Bizim de her şeyi göz önünde bulundurarak bundan sonraki
hareketlerimizi dikkatle yapmamız gerekiyor.” ifadelerini
kullandı.
Yeni parlamentoyla ilgili şikayetlere de değinen Kırgız lider,
ülkenin çok hassas bir dönemeçten geçtiğini vurgulayarak
gerginliklerin körüklenmemesi için gayret sarf ettiğini dile
getirdi. Kırgızistan’ın kadife devrimden sonraki en büyük kritik
dönemeci olan 10 Temmuz’daki cumhurbaşkanlığı seçimlerinin adil,
demokratik ve şeffaf bir ortamda geçeceğini de vurgulayan Bakiyev,
diğer adaylar karşısında kendisine imtiyaz sağlama peşinde
koşmadığını dile getirdi. 10 Temmuz’da yapılacak cumhurbaşkanlığı
seçiminin şimdiye kadarki seçimlerin en adaletlisi ve demokratiği
olacağını dile getiren Kırgız lider, “Kanunen bana hangi olanaklar
sağlanıyorsa rakiplerime de aynı imkanlar verilecek.” dedi.
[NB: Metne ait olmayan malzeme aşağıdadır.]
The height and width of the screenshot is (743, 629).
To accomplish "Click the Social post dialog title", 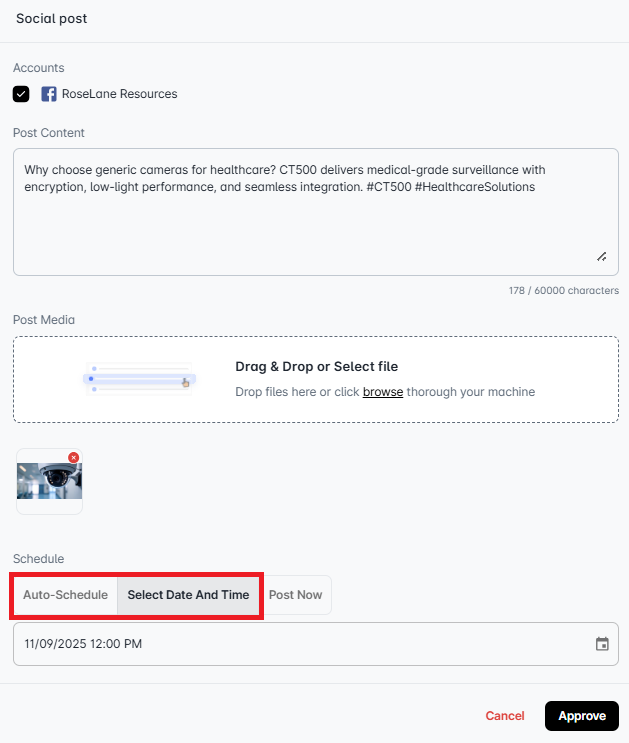I will click(51, 19).
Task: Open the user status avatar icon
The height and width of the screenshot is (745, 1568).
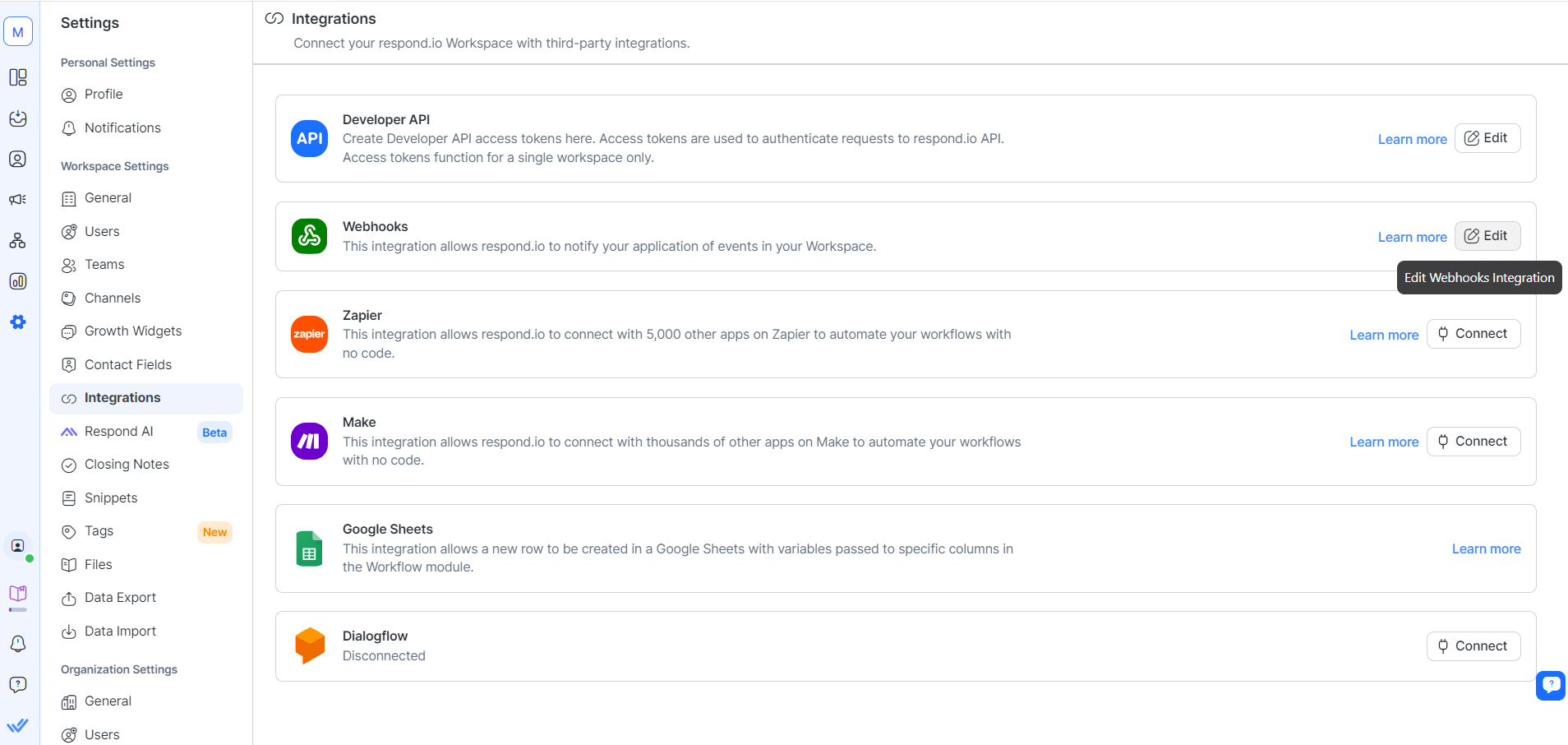Action: [x=17, y=546]
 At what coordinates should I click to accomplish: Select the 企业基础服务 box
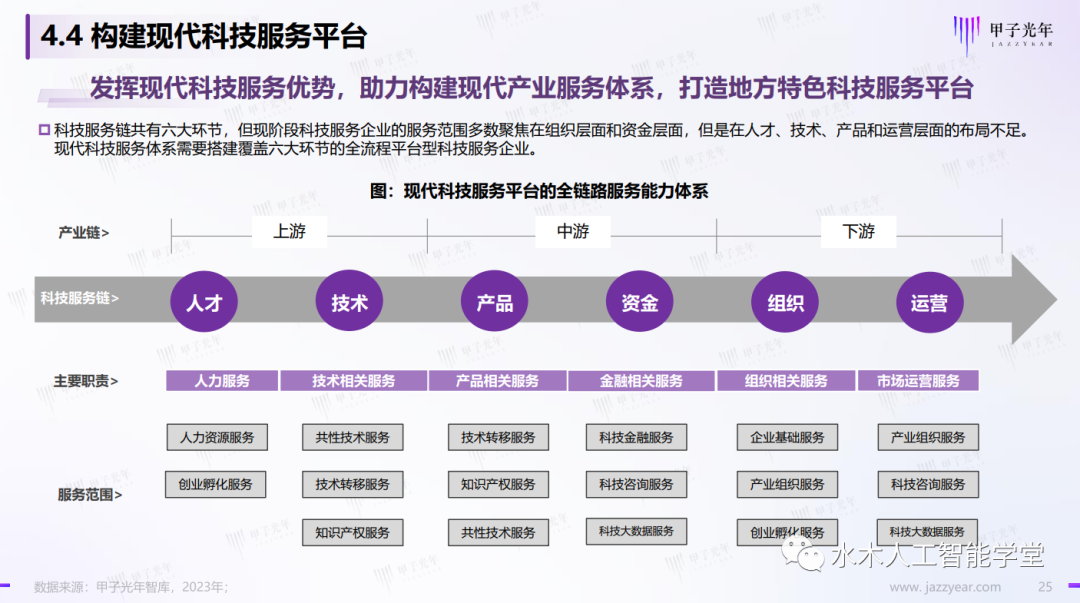(x=787, y=437)
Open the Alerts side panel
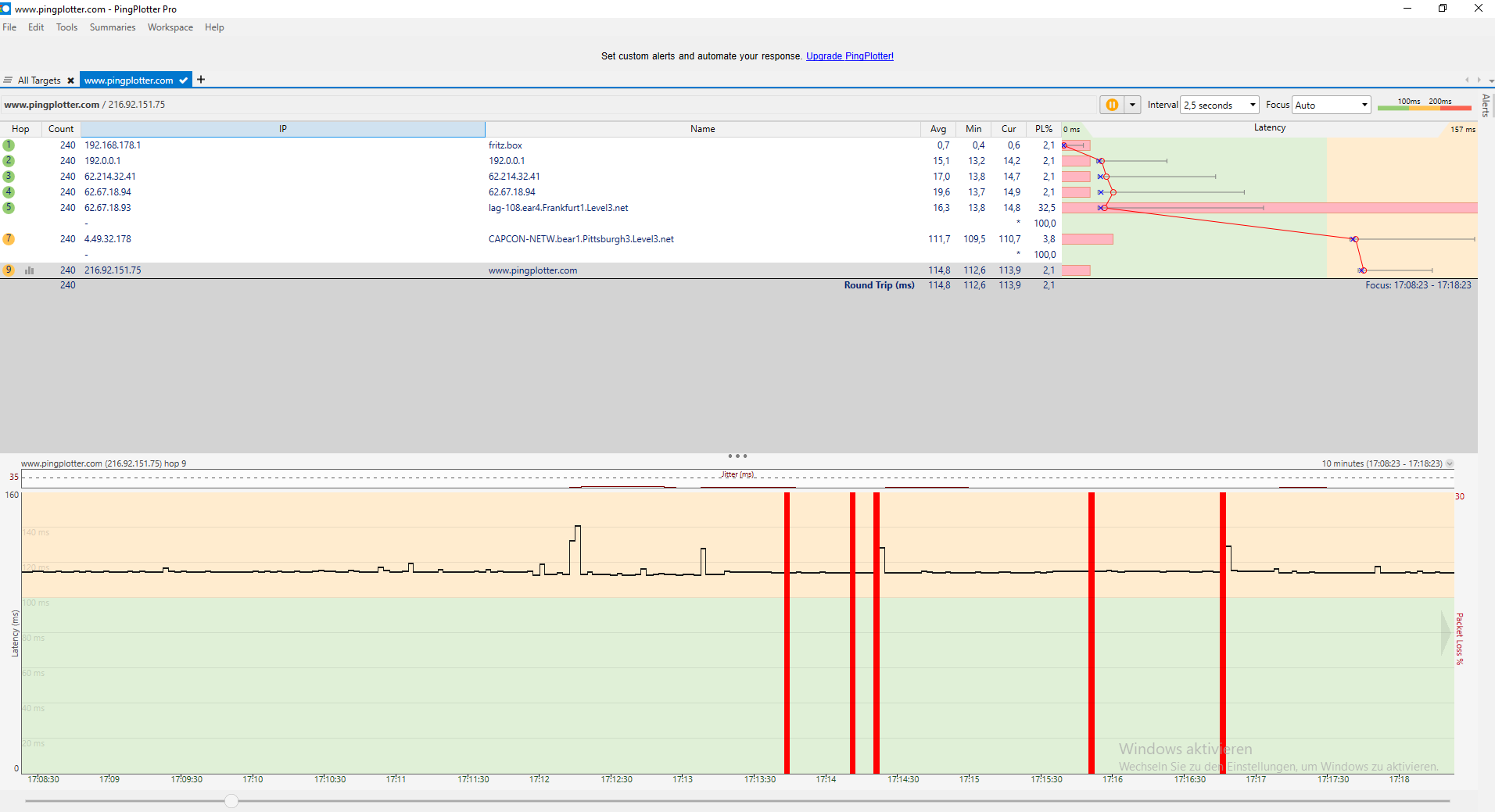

Bişkek’e yardım paketiyle gidiyor
Kadife devrimin hemen sonrasında 5 diplomattan oluşan bir heyeti
Bişkek’e göndererek yeni yönetimle ilk iletişimi kuran Ankara, bu
kez dışişleri bakanı seviyesinde Kırgızistan’la ilişkileri daha da
derinleştirecek. İki günlük ziyareti çerçevesinde bugün Bişkek’te
olması beklenen Gül, en üst düzeyde temaslar gerçekleştirecek.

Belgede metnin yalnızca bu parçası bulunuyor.